Game Tests are performed within scenes loaded by structures, or templates. All templates define the dimensions of the scene and the initial data (blocks and entities) that will be loaded. The template must be stored as an .nbt file within data/<namespace>/structures.


A structure template can be created and saved using a structure block.

The location of the template is specified by a few factors:

  • If the namespace of the template is specified.
  • If the class should be prepended to the name of the template.
  • If the name of the template is specified.

The namespace of the template is determined by GameTest#templateNamespace, then GameTestHolder#value if not specified, then minecraft if neither is specified.

The simple class name is not prepended to the name of the template if the @PrefixGameTestTemplate is applied to a class or method with the test annotations and set to false. Otherwise, the simple class name is made lowercase and prepended and followed by a dot before the template name.

The name of the template is determined by GameTest#template. If not specified, then the lowercase name of the method is used instead.

// Modid for all structures will be MODID
public class ExampleGameTests {

// Class name is prepended, template name is not specified
// Template Location at 'modid:examplegametests.exampletest'
public static void exampleTest(GameTestHelper helper) { /*...*/ }

// Class name is not prepended, template name is not specified
// Template Location at 'modid:exampletest2'
public static void exampleTest2(GameTestHelper helper) { /*...*/ }

// Class name is prepended, template name is specified
// Template Location at 'modid:examplegametests.test_template'
@GameTest(template = "test_template")
public static void exampleTest3(GameTestHelper helper) { /*...*/ }

// Class name is not prepended, template name is specified
// Template Location at 'modid:test_template2'
@GameTest(template = "test_template2")
public static void exampleTest4(GameTestHelper helper) { /*...*/ }

Running Game Tests

Game Tests can be run using the /test command. The test command is highly configurable; however, only a few are of importance to running tests:

runRuns the specified test: run <test_name>.
runallRuns all available tests.
runclosestRuns the nearest test to the player within 15 blocks.
runtheseRuns tests within 200 blocks of the player.
runfailedRuns all tests that failed in the previous run.

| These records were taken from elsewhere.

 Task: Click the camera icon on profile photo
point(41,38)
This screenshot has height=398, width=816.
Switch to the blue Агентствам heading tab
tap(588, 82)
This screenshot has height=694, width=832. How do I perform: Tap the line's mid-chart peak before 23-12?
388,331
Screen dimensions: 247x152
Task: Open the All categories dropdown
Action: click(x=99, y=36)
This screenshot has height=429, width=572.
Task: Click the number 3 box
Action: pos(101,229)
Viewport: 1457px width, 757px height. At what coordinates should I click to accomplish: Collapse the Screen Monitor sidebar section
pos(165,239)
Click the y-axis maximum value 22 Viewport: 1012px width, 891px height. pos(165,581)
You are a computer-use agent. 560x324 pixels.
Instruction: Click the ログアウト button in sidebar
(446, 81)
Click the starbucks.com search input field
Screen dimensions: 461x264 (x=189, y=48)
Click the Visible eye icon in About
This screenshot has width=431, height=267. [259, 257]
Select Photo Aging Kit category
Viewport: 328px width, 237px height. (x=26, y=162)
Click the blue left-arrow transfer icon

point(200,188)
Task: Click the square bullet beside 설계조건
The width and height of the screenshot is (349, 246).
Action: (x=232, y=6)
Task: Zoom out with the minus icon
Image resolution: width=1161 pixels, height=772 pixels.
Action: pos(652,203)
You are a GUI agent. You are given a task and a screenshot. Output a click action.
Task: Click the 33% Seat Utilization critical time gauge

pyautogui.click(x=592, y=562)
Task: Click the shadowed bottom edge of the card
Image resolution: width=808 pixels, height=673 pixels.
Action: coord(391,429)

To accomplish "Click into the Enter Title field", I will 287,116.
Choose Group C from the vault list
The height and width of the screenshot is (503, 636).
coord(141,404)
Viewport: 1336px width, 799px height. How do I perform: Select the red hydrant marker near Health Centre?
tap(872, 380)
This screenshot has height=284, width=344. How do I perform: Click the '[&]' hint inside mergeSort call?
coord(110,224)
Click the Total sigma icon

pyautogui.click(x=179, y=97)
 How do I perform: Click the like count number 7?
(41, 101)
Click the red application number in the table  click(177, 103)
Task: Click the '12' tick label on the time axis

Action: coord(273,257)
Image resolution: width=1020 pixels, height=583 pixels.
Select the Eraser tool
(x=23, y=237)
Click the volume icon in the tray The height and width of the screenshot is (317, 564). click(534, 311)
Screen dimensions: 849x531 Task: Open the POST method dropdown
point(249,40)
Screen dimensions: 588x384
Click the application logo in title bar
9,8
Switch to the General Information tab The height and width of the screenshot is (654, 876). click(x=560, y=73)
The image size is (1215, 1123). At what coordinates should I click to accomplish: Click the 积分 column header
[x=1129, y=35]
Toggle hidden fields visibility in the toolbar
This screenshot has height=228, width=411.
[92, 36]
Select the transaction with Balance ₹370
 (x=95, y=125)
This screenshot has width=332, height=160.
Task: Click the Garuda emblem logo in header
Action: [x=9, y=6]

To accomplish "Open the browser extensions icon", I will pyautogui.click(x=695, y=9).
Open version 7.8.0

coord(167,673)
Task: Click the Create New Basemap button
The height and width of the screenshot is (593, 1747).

Subcommands follow the test command: /test <subcommand>.

Buildscript Configurations

Game Tests provide additional configuration settings within a buildscript (the build.gradle file) to run and integrate into different settings.

Enabling Other Namespaces

If the buildscript was setup as recommended, then only Game Tests under the current mod id would be enabled. To enable other namespaces to load Game Tests from, a run configuration must set the property neoforge.enabledGameTestNamespaces to a string specifying each namespace separated by a comma. If the property is empty or not set, then all namespaces will be loaded.

// Inside a run configuration
property 'neoforge.enabledGameTestNamespaces', 'modid1,modid2,modid3'

There must be no spaces in-between namespaces; otherwise, the namespace will not be loaded correctly.

Game Test Server Run Configuration

The Game Test Server is a special configuration which runs a build server. The build server returns an exit code of the number of required, failed Game Tests. All failed tests, whether required or optional, are logged. This server can be run using gradlew runGameTestServer.

Important infromation on NeoGradle

Due to a quirk in how Gradle works, by default, if a task forces a system exit, the Gradle daemon will be killed, causing the Gradle runner to report a build failure. NeoGradle sets by default a force exit on run tasks such that any subprojects are not executed in sequence. However, as such, the Game Test Server will always fail.

This can be fixed by disabling the force exit on the run configuration using the #setForceExit method:

// Game Test Server run configuration
gameTestServer {
// ...
setForceExit false

Enabling Game Tests in Other Run Configurations

By default, only the client, server, and gameTestServer run configurations have Game Tests enabled. If another run configuration should run Game Tests, then the neoforge.enableGameTest property must be set to true.